I am positive about this patch. Nobu, could you review the patch and check it in unless you find any problem?

Matz.

Actions

Copy link

#3 [ruby-core:42277]

Updated by nobu (Nobuyoshi Nakada) over 13 years ago

What's "_black_magick"?

Actions

Copy link

#4 [ruby-core:42279]

Updated by matz (Yukihiro Matsumoto) over 13 years ago

Hi,

I meant 83.patch. I think 84.patch (pool allocation) requires more
discussion.

						matz.

In message "Re: [ruby-core:42277] [ruby-trunk - Feature #5903] Optimize st_table (take 2)"
on Tue, 31 Jan 2012 07:07:15 +0900, Nobuyoshi Nakada nobu@ruby-lang.org writes:
|
|
|Issue #5903 has been updated by Nobuyoshi Nakada.
|
|
|What's "_black_magick"?

Actions

Copy link

#5 [ruby-core:42280]

Updated by matz (Yukihiro Matsumoto) over 13 years ago

Hi,

In message "Re: [ruby-core:42279] Re: [ruby-trunk - Feature #5903] Optimize st_table (take 2)"
on Tue, 31 Jan 2012 08:59:06 +0900, Yukihiro Matsumoto matz@ruby-lang.org writes:

|I meant 83.patch. I think 84.patch (pool allocation) requires more
|discussion.

Oops, 83.patch was pool allocation. I meant 84.patch.

						matz.

Actions

Copy link

#6 [ruby-core:42282]

Updated by funny_falcon (Yura Sokolov) over 13 years ago

Nobuyoshi Nakada wrote:

What's "_black_magick"?

On my computer, pool allocator work by 1% faster when I keep those two assignment to this "magic" field.
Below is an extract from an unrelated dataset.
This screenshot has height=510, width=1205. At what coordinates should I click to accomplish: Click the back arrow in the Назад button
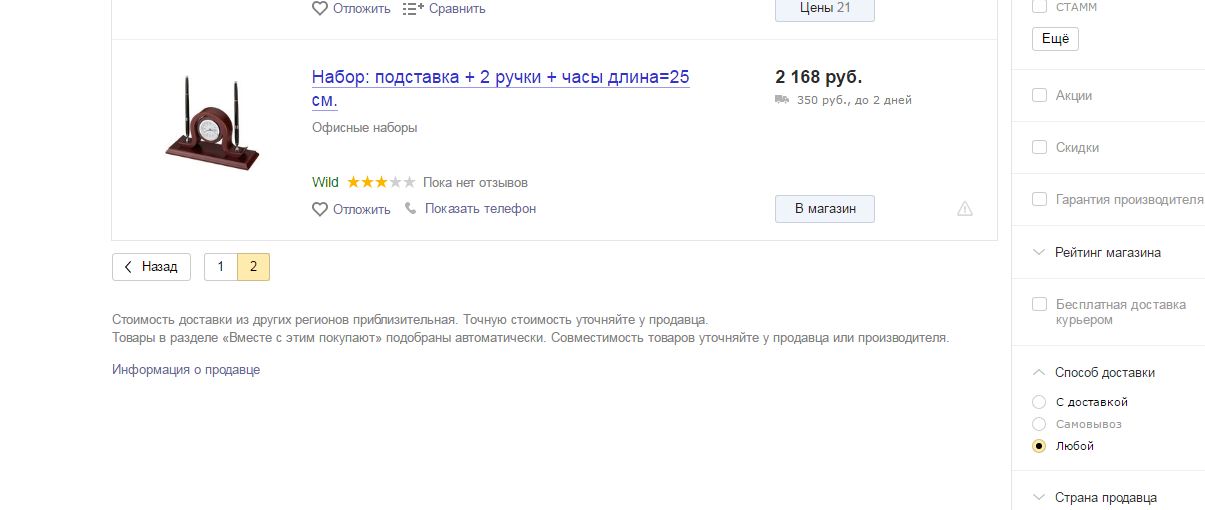click(129, 267)

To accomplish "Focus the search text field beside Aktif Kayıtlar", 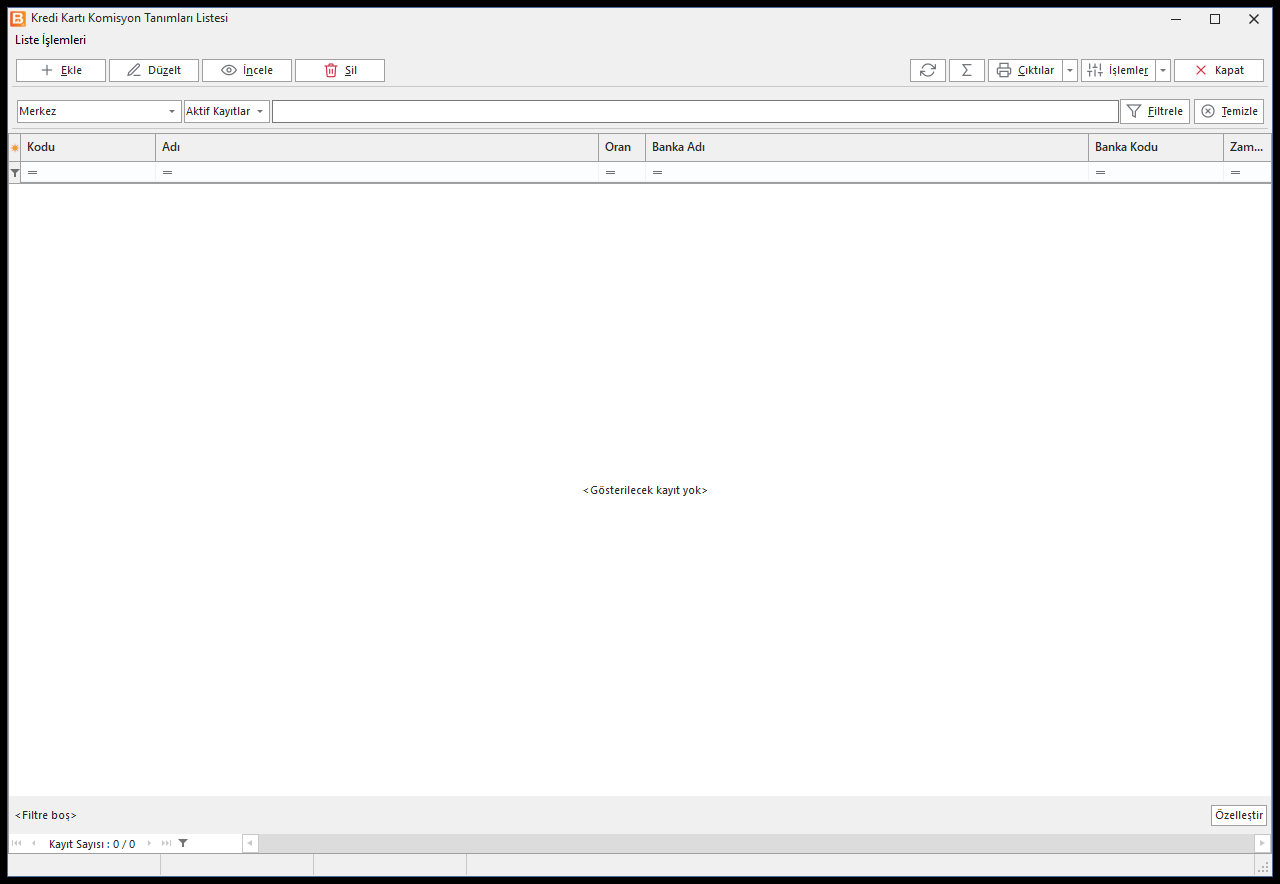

May be it is a case of my computer, cause when I remove heaps_freed from gc.c (objspace->heap.freed http://bugs.ruby-lang.org/projects/ruby-trunk/repository/entry/gc.c#L412 ), it start to work slower too.
But it is not ever assigned (cause it is initialized with zero, and last < heaps_freed is never true http://bugs.ruby-lang.org/projects/ruby-trunk/repository/entry/gc.c#L2170 )

Yura

Actions

Copy link

#7 [ruby-core:42284]

Updated by funny_falcon (Yura Sokolov) over 13 years ago

Hi,

I could work on questions about pool allocation.

Regards,

Yura.

Actions

Copy link

#8 [ruby-core:42300]

Updated by nobu (Nobuyoshi Nakada) over 13 years ago

Another question about packing.
Why are PKEY_POS and PVAL_POS from the tail?

Actions

Copy link

#9 [ruby-core:42304]

Updated by funny_falcon (Yura Sokolov) over 13 years ago

Nobuyoshi Nakada wrote:

Another question about packing.
Why are PKEY_POS and PVAL_POS from the tail?

It allows hash values to be very close to each other, so that while loop in find_packed_index runs through them very fast and does not touch another cache line of cpu.
And only when it found equal hash it jumps to check key. This allows searching in packed hash be even slightly faster than in not packed hash of same size.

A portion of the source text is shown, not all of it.